On the applicability of the Hasselmann kinetic equation to the Phillips spectrum
We investigate applicability of the Hasselmann kinetic equation to the spectrum of surface gravity waves at different levels of nonlinearity in the system, which is measured as average steepness. It is shown that even in the case of relatively high average steepness, when Phillips spectrum is present in the system, the spectral lines are still very narrow, at least in the region of direct cascade spectrum. It allows us to state that even in the case of Phillips spectrum the kinetic equation can be applied to the description of the ensembles of ocean waves.
💡 Research Summary
The paper revisits the long‑standing assumption that the Hasselmann kinetic equation, which underpins weak‑turbulence theory for surface gravity waves, is only applicable when the wave field is weakly nonlinear and the spectrum follows the Kolmogorov‑Zakharov (KZ) law (∝ k⁻⁴). The authors ask whether the same kinetic description can remain valid when the wave field becomes sufficiently steep that a Phillips spectrum (∝ k⁻⁵), traditionally associated with wave breaking and strong nonlinearity, emerges.

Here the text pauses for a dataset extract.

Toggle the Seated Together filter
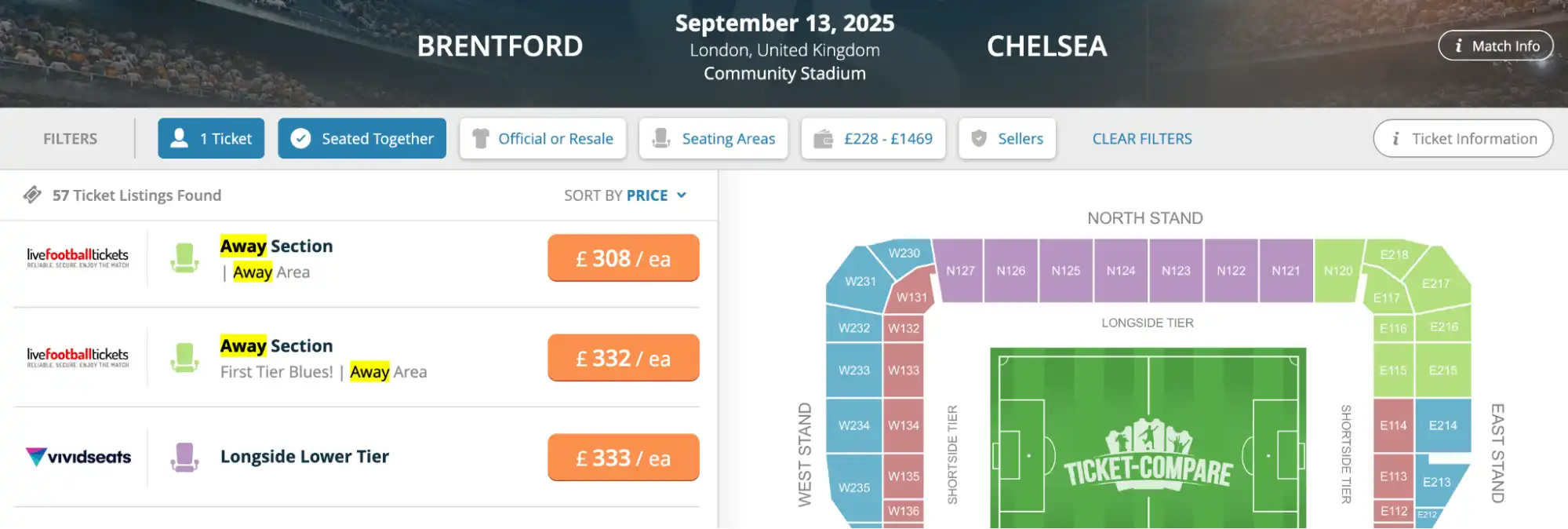This screenshot has height=529, width=1568. [362, 138]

To answer this, they perform high‑resolution two‑dimensional numerical simulations of an incompressible, inviscid free‑surface fluid. The initial condition consists of a narrow‑band monochromatic packet centered at wavenumber k₀≈20, perturbed by low‑amplitude noise. By varying the average steepness μ from 0.04 up to 0.12, they generate a series of ensembles ranging from clearly weakly nonlinear to moderately strong nonlinearity. For each run they compute the spatial energy spectrum E(k) and, more importantly, the frequency spectrum at fixed wavenumbers. The width of the frequency line (full width at half maximum, FWHM) is taken as a quantitative indicator of how “resonant” the four‑wave interactions are: a narrow line implies quasi‑resonant dynamics consistent with the kinetic equation, while a broad line would signal the breakdown of the weak‑turbulence approximation.

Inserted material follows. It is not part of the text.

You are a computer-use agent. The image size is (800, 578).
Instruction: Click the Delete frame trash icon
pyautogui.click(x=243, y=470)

The results are striking. In the low‑steepness regime (μ≈0.04–0.07) the spectrum conforms to the KZ scaling, and the frequency lines are extremely narrow—typically less than 3 % of the central frequency ω₀. As μ is increased to 0.08–0.10, the spectral exponent gradually shifts toward the Phillips value (≈ −5). Nevertheless, the line width remains below 5 % of ω₀ throughout the direct‑cascade range (k≈30–80). Even at the highest steepness examined (μ≈0.12), where a clear k⁻⁵ tail is observed, the frequency lines in the same wavenumber band do not broaden appreciably; only a modest increase is seen at the very highest wavenumbers, where wave breaking becomes more localized.
These observations lead to two central conclusions. First, the Hasselmann kinetic equation retains its validity in the direct‑cascade region even when the spectrum displays a Phillips‑type tail. The narrow frequency lines demonstrate that energy transfer is still dominated by quasi‑resonant four‑wave interactions, not by fully non‑resonant breaking events. Second, the presence of a Phillips spectrum does not, by itself, invalidate the kinetic description. Consequently, operational wave‑forecast models that rely on Hasselmann‑type source terms can be extended to include Phillips‑type contributions without fundamentally altering the underlying kinetic framework.
The authors suggest that future work should address three‑dimensional simulations, incorporate realistic wind forcing, and compare directly with field measurements of spectral line widths. Such studies would solidify the bridge between weak‑turbulence theory and the strongly nonlinear processes that generate the high‑frequency tail of ocean wave spectra.